無人駅(秘境駅)と鉄道時計(飯田線田本駅)
究極の無人駅(秘境駅)といわれる飯田線田本駅と鉄道時計

 無人駅や秘境駅の話題が出た際、必ず名前があがるのが、この飯田線田本駅である
 私は都内に住んでおり、以前鶴見線の無人駅を休日にj訪問した際、駅員さんがおらず、利用者もほとんどいない無人駅になんとも言えない魅力を感じた。
 無人駅や秘境駅に関する情報を調べている内に最もすごい無人駅が飯田線の田本駅という情報を目にし、訪問を計画した。
 
 2006年1月15日、豊橋方面からの電車で、11時37分に飯田線田本駅到着の計画とし、次の13時31分の電車までの約2時間滞在することとした。
 
 12月から1月にかけて、長野県、新潟県は大雪となり、列車の運休が相次いだ。
 気象庁のサイトで調べたところ、飯田地方は比較的降雪が少なかったようだが、平均気温が氷点下となる日が多かったようだ。
 訪問の前日は29ミリのまとまった雨が降り心配したが、当日は晴天に恵まれた。
 また気温も、連日の平均気温が氷点下といった状況とは違い、最高気温11℃となった。
 
 天候にも恵まれ、初めての飯田線に乗り、田本駅を目指した。
 車窓に広がる天竜川と山間部とのコントラストを楽しんでいるうち、電車はあっという間に田本駅に到着した。
 降車したのは私一人だけだった。
 冬の青春18きっぷのシーズンであることや、日曜日ということもあり、車内は鉄道マニア風の人も多く、車窓を撮影したりしていた人もいたので、この駅で降りる人がいるかと予想したがいなかった。
 
 やはりここは究極の無人駅(秘境駅)だ。
 
 今まで見た無人駅は、駅員さんがいなかったり、利用する人がほとんどいなかったりというパターンで、駅から見える範囲に、なんらかの民家や商店があったりしたが、ここは全くない。
 
 ホームに立つと、吹きっさらしの待合室があるが、周りはがけの斜面のようで、いつ落石があってもおかしくないような不安感がよぎってくる。
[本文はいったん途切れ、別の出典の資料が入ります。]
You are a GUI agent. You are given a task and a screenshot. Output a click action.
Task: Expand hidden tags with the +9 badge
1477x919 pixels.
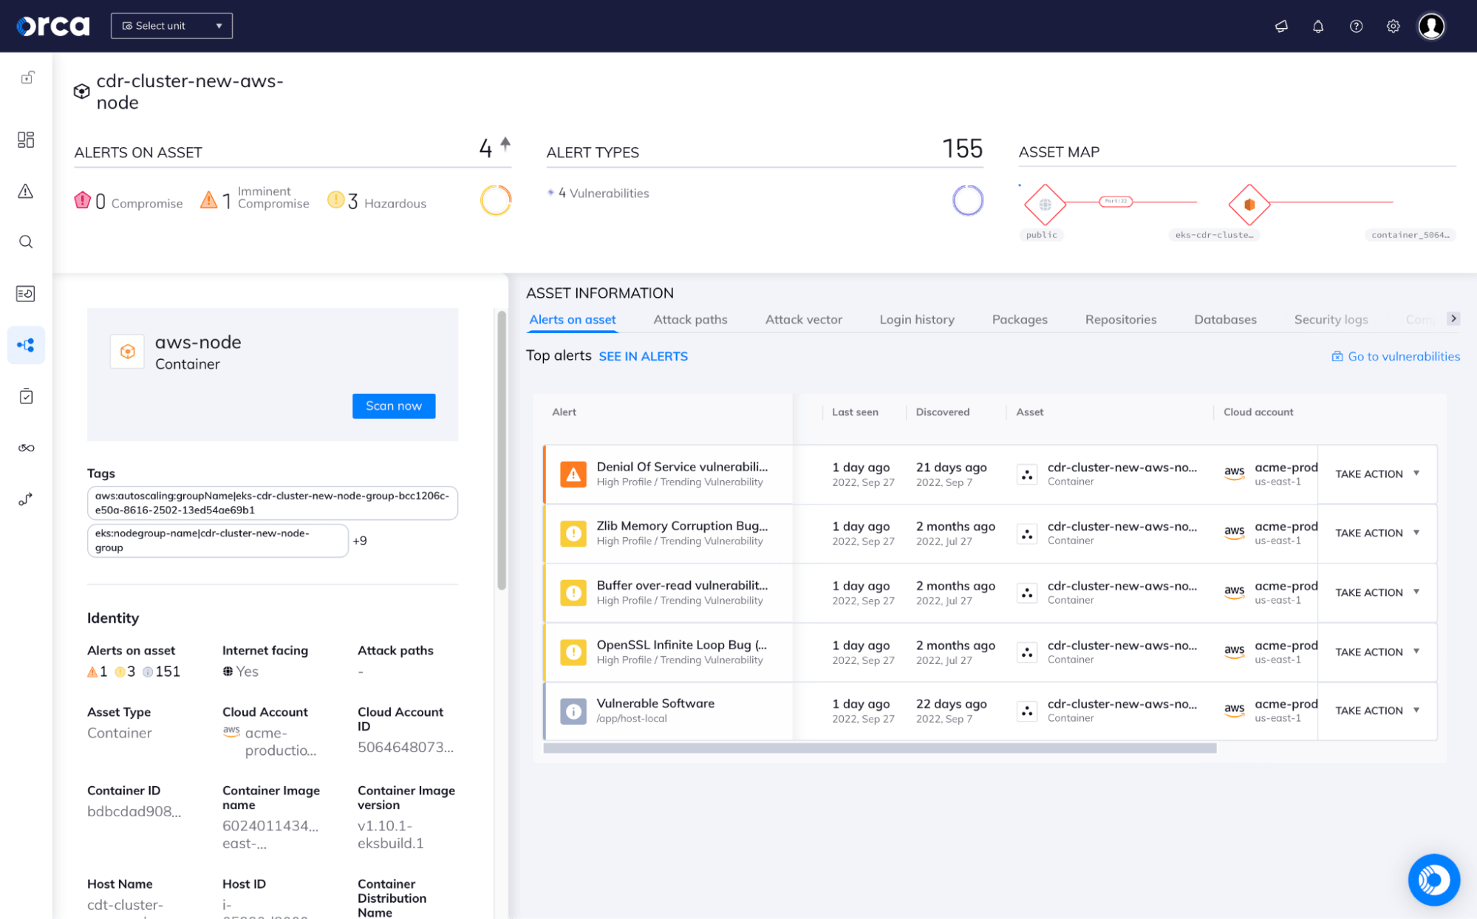coord(361,540)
 出入口は待合室と反対側にあるが、とても駅の出入口といった感じではない。
 駅を出ると、急な階段になっており、こけが生えてすべりやすくなっている。
 
 その階段を登り終え、駅を一望し、改めて究極の無人駅であることを実感する。

 近くの集落までは、15分位かかるという。
 さらに、山道のような所を歩かねばならず、この日は前日の雨が落ち葉にしみ込み、非常にすべりやすく、斜面から足を滑らすと、奈落の底へ真っ逆さまの危険があるため、集落への訪問は断念した。

 駅周辺を小一時間散策し、待合室に戻った頃、12時56分発の豊橋行きが到着。
 私は反対方面の13時31分に乗るため、待合室でじっとしていたが、中の乗客や車掌からジロジロと見られた。
 やはり降りる人はいなかった。
 電車は予定通り発車していった。
 駅にはまた静けさが戻る。
 時々小鳥の鳴き声が聞こえるが、本当に静かで、鉄道時計の秒針の音が聞こえてきそうである。

 適度に日差しが降り注ぐ待合室で、鉄道時計を眺めながら時間をつぶした。
 目をつむり、鉄道時計を耳に近づけてみた。
 カチッ、カチッという針の音が気持ちを癒してくれる。

 13時30分過ぎ、予定通り電車が到着し乗車、田本駅を後にした。
 
 何もなく、誰もいない駅
 2時間という長時間だったが、なぜか苦痛ではなかった。
 いや、むしろ幸せだった。

 誰にも邪魔されず、鉄道時計と一緒に時を刻めたからだろうか。
 
 何もない駅だが、また鉄道時計と一緒に訪れてみたいと思った。
 いや、何もない駅だからこそ、また来たいのだろう。